Watch manufacturing

Georges-Auguste Leschot (1800-1884), pioneered in the field of interchangeability in clockmaking by the invention of various machine tools. 1830 he designed an anchor escapement, which his student, Antoine Léchaud, later mass produced. 1839 he invented a pantograph allowing some degree of standardisation and interchangeability of parts on watches fitted with the same calibre.
Watch manufacturing really changed from assembly in watchmaking shops to mass production with interchangeable parts, as from 1854, pioneered by the Waltham Watch Company, in Waltham, Massachusetts.
in 1850, Roxbury, David Davis, Edward Howard and Aaron Lufkin Dennison formed together the company that would later become the Waltham Watch Company.
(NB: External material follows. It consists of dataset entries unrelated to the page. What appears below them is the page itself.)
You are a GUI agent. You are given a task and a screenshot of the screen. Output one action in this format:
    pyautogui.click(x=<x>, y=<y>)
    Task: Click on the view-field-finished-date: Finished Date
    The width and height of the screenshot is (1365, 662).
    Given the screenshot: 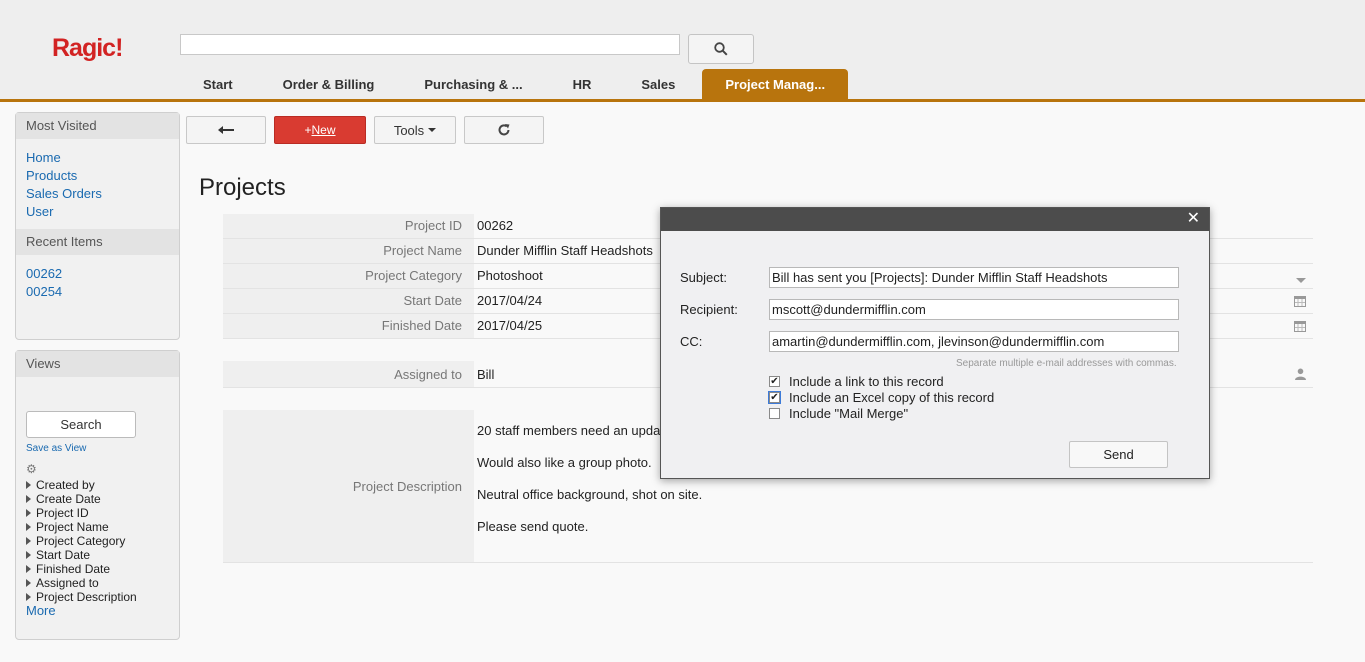 What is the action you would take?
    pyautogui.click(x=102, y=569)
    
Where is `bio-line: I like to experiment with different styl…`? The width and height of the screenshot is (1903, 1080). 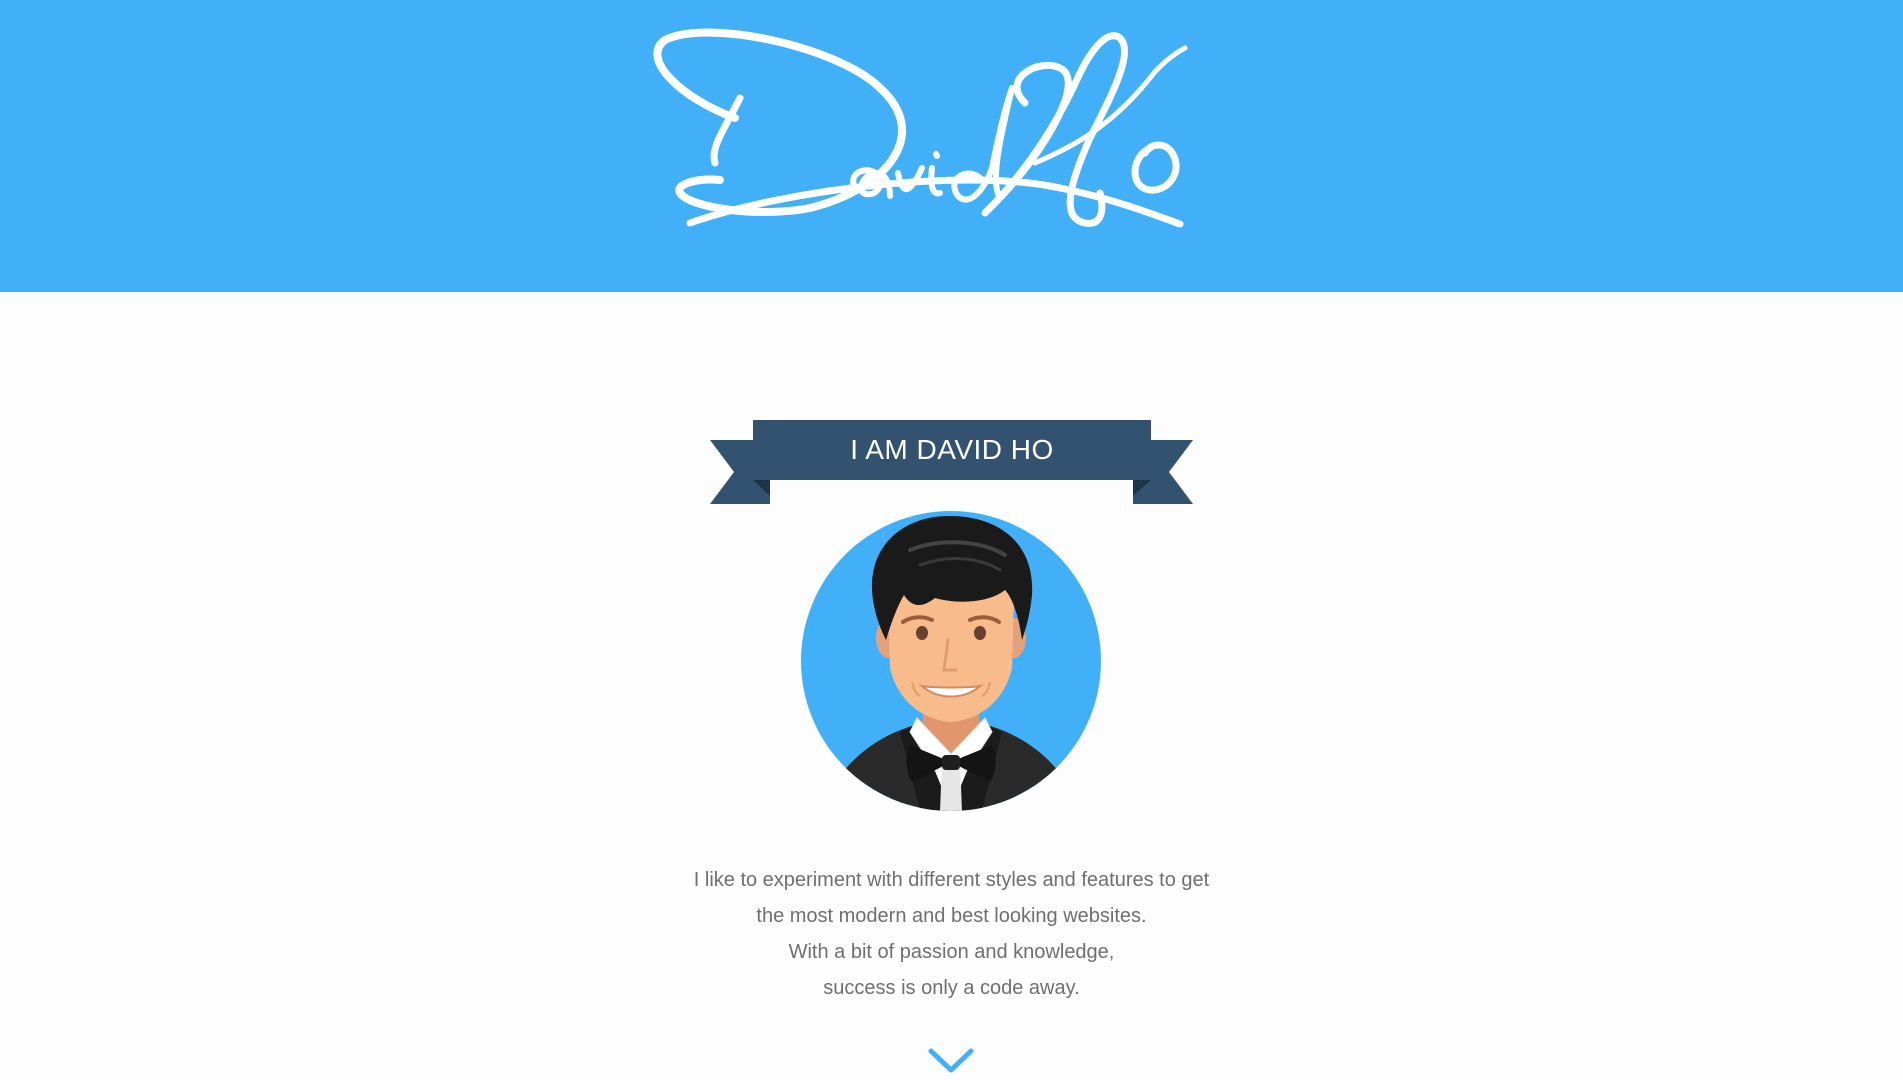 bio-line: I like to experiment with different styl… is located at coordinates (952, 880).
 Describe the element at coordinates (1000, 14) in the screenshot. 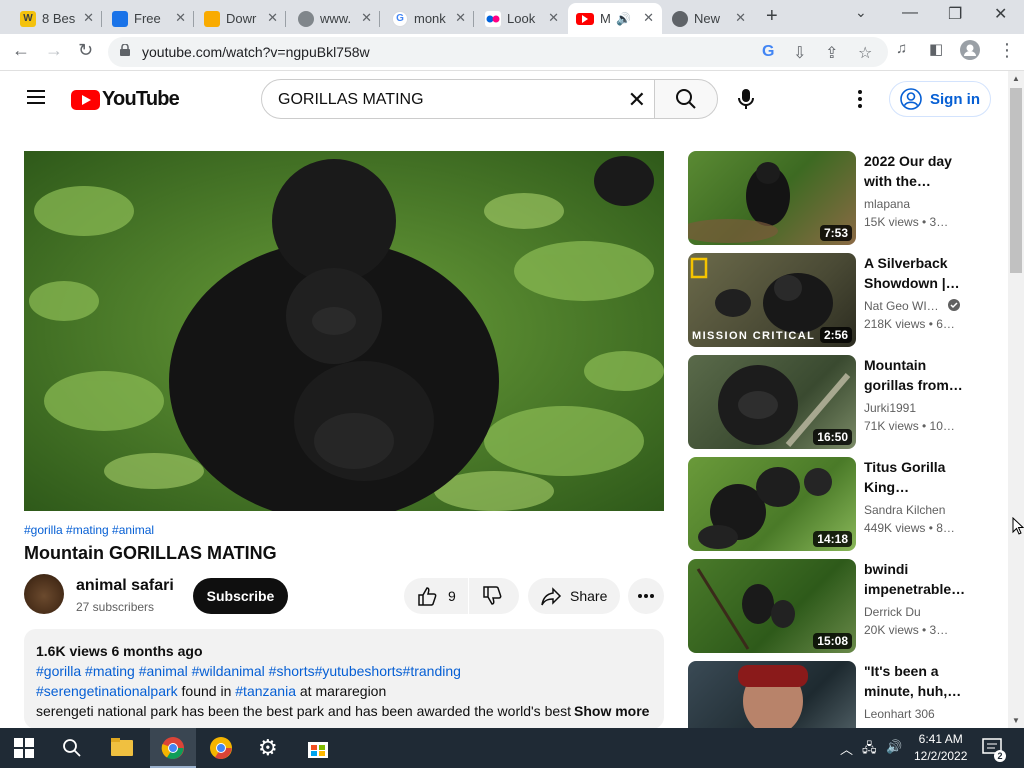

I see `close-window-button: ✕` at that location.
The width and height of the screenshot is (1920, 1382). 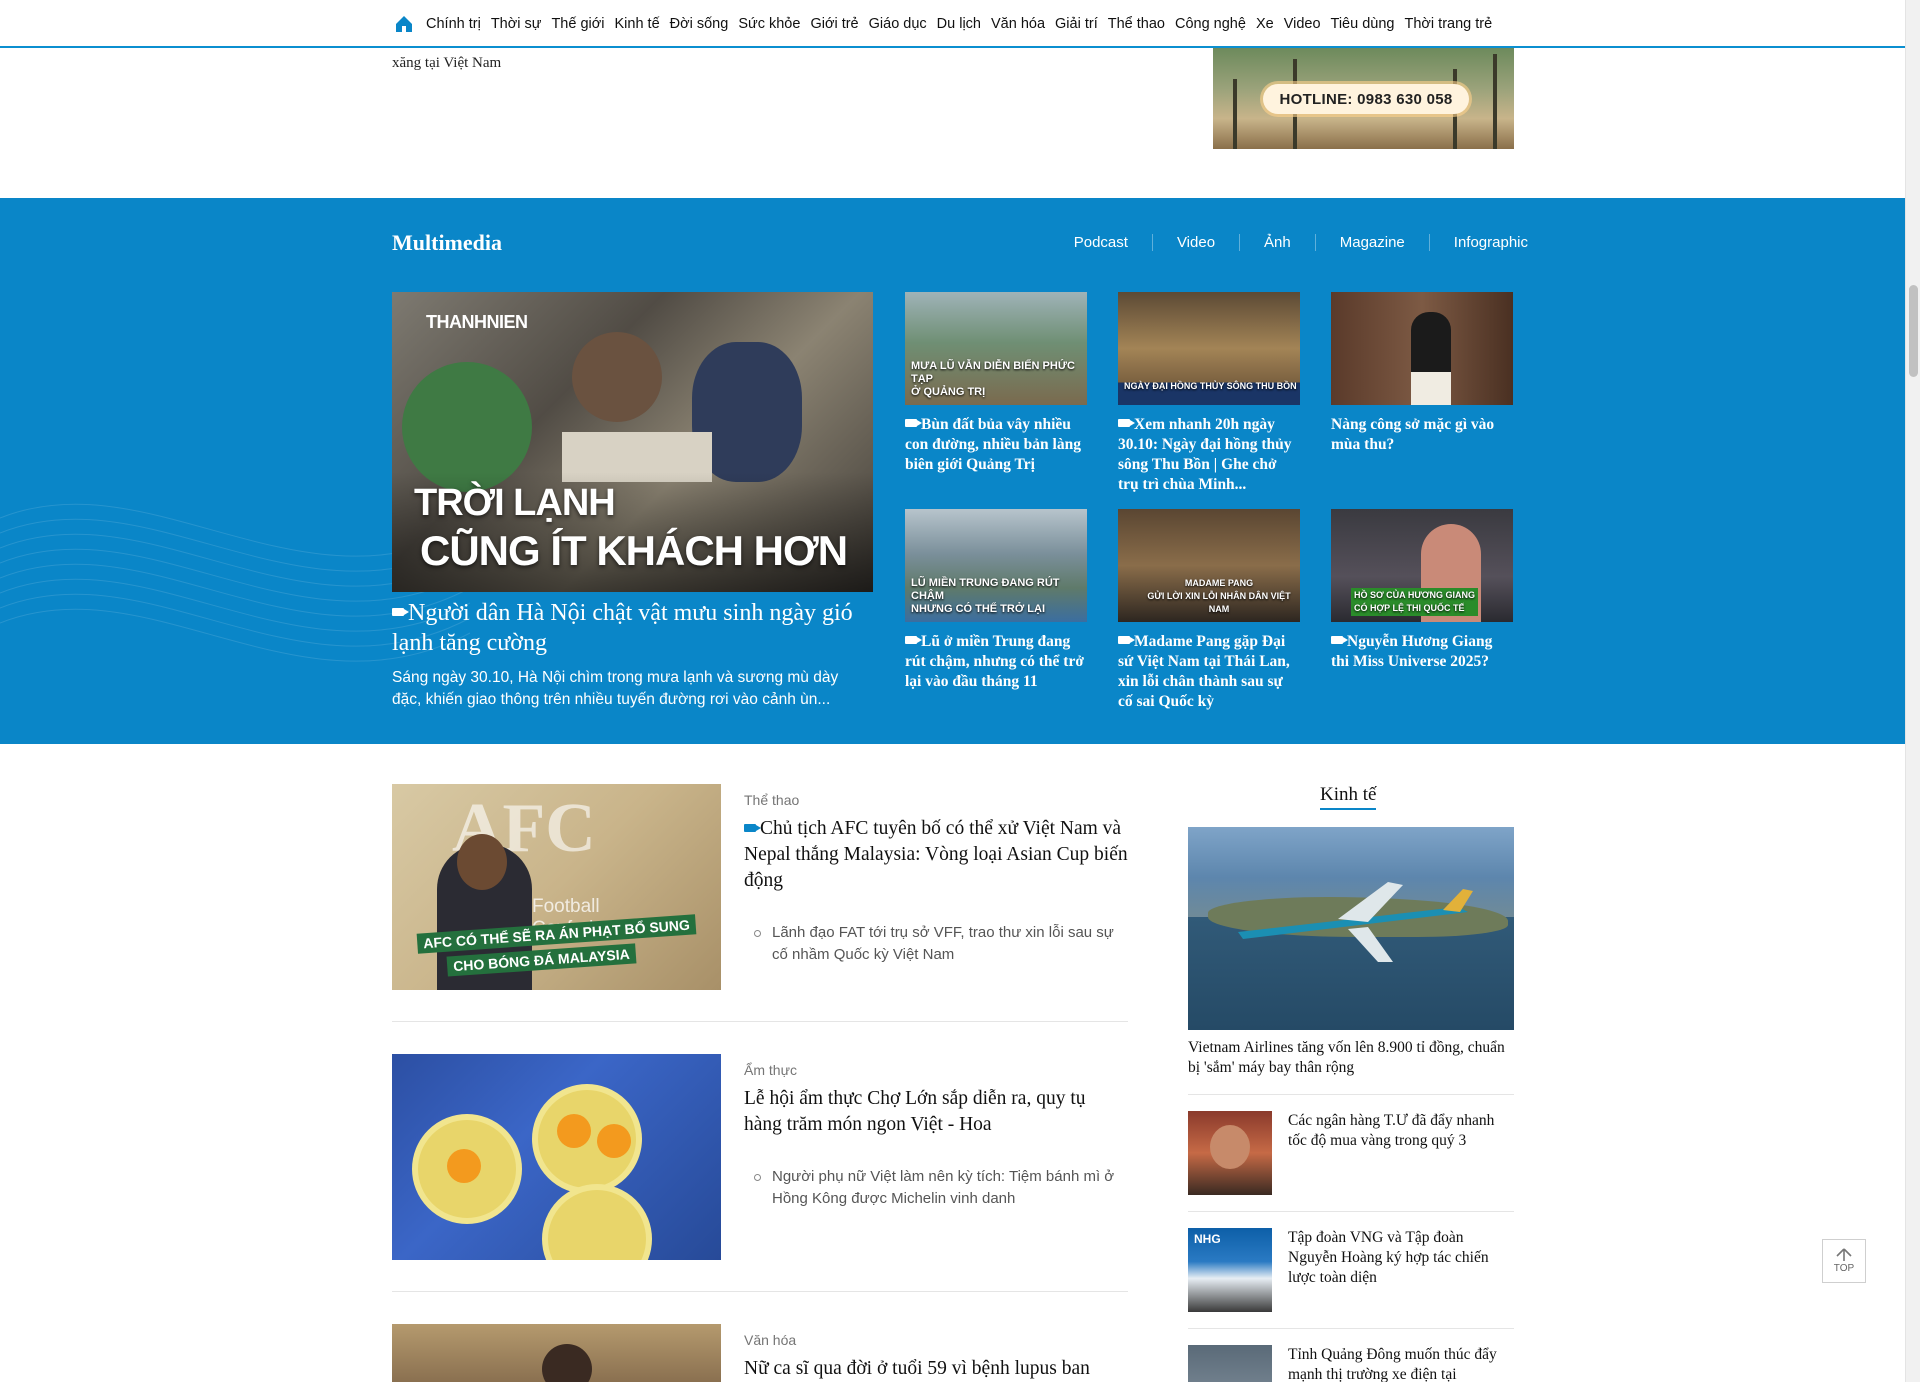 I want to click on tab-anh: Ảnh, so click(x=1277, y=242).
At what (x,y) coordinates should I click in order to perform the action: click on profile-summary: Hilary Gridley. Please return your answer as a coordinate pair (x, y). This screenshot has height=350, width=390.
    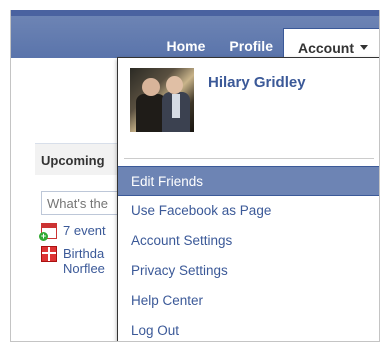
    Looking at the image, I should click on (218, 100).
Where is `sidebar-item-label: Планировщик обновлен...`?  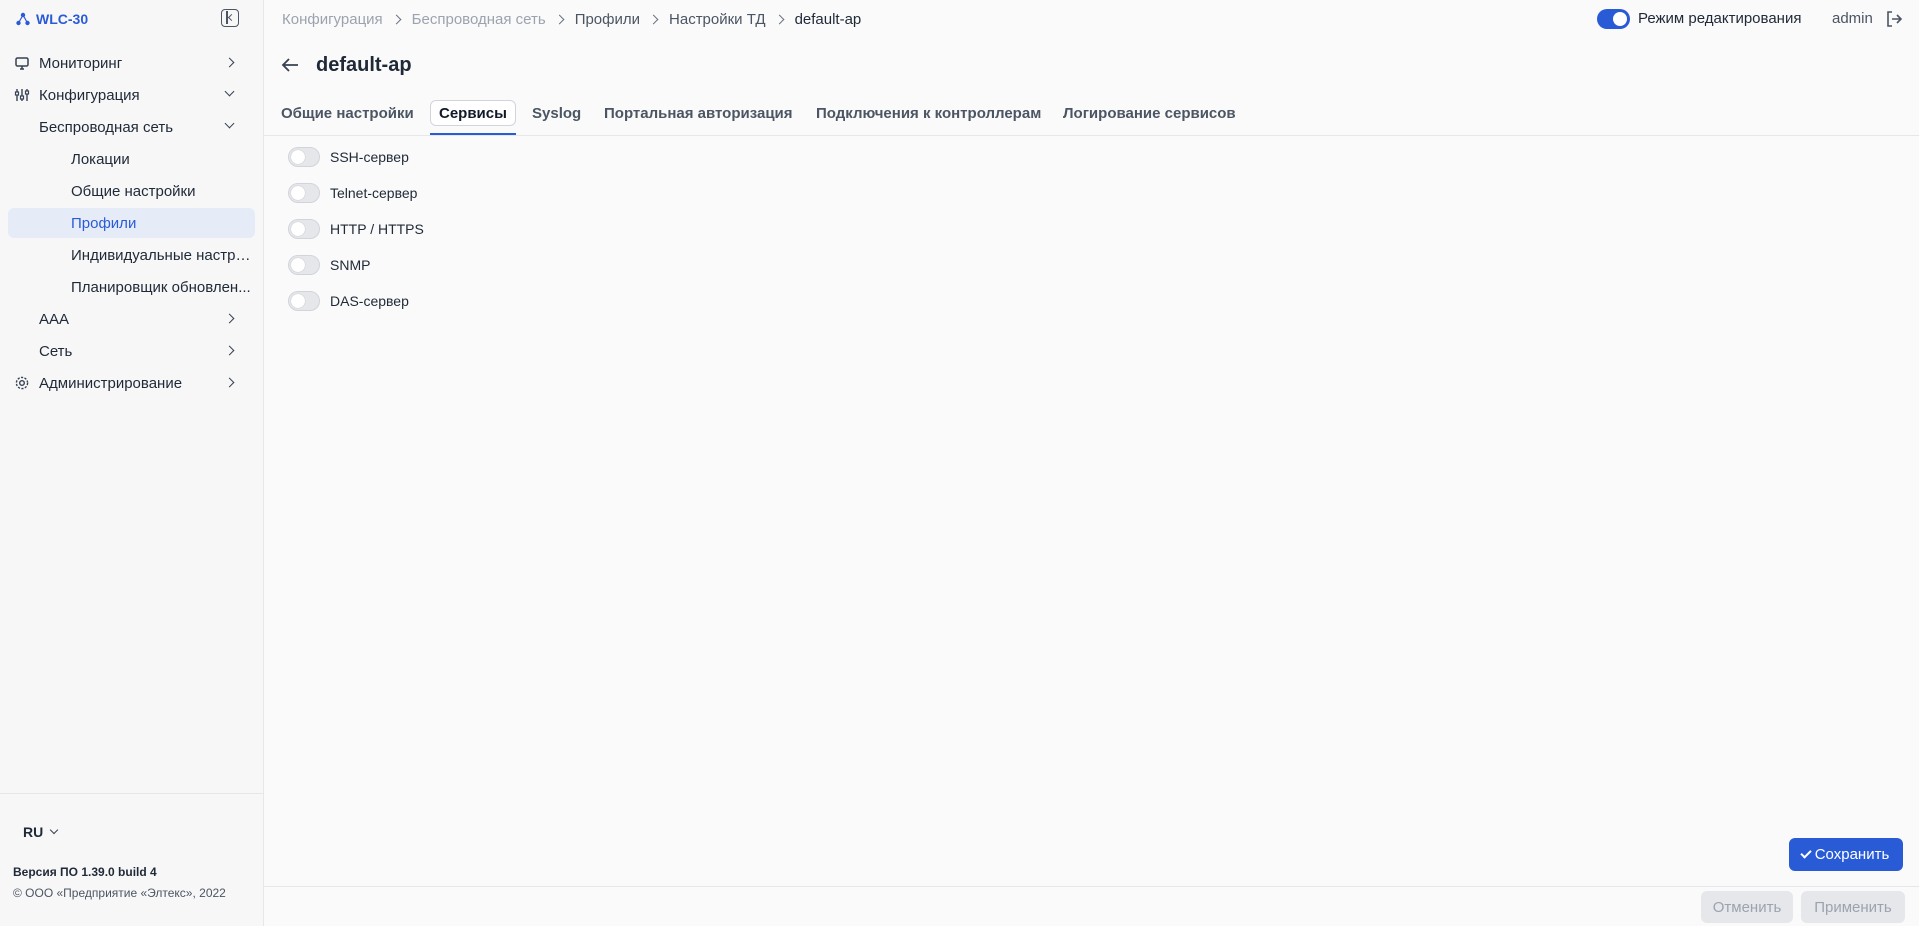 sidebar-item-label: Планировщик обновлен... is located at coordinates (161, 287).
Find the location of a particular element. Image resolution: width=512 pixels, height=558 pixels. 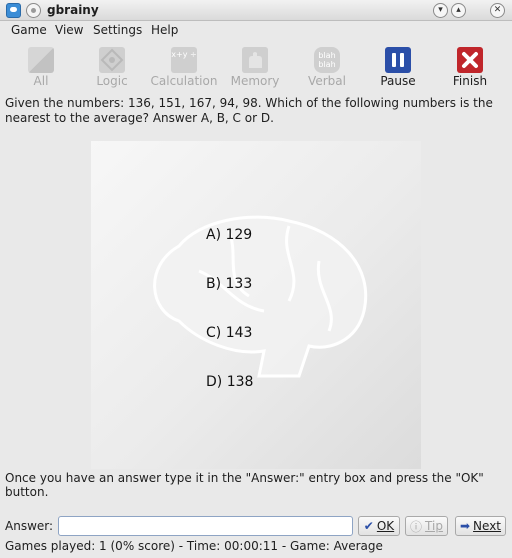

The Waltham Watch Company, also known as the American Waltham Watch Co. and the American Watch Co.,
produced about 40 million high quality watches, clocks, speedometers, compasses, time fuses and other precision instruments between 1850 and 1957.
The Waltham Watch Company went out of business in 1957, but had founded a subsidiary in Switzerland in 1954, Waltham International SA. Waltham International SA continues to produce mechanical wrist watches and mechanical pocket watches under the "Waltham" brand and is a full-fledged member of the Federation of the Swiss Watch Industry FH.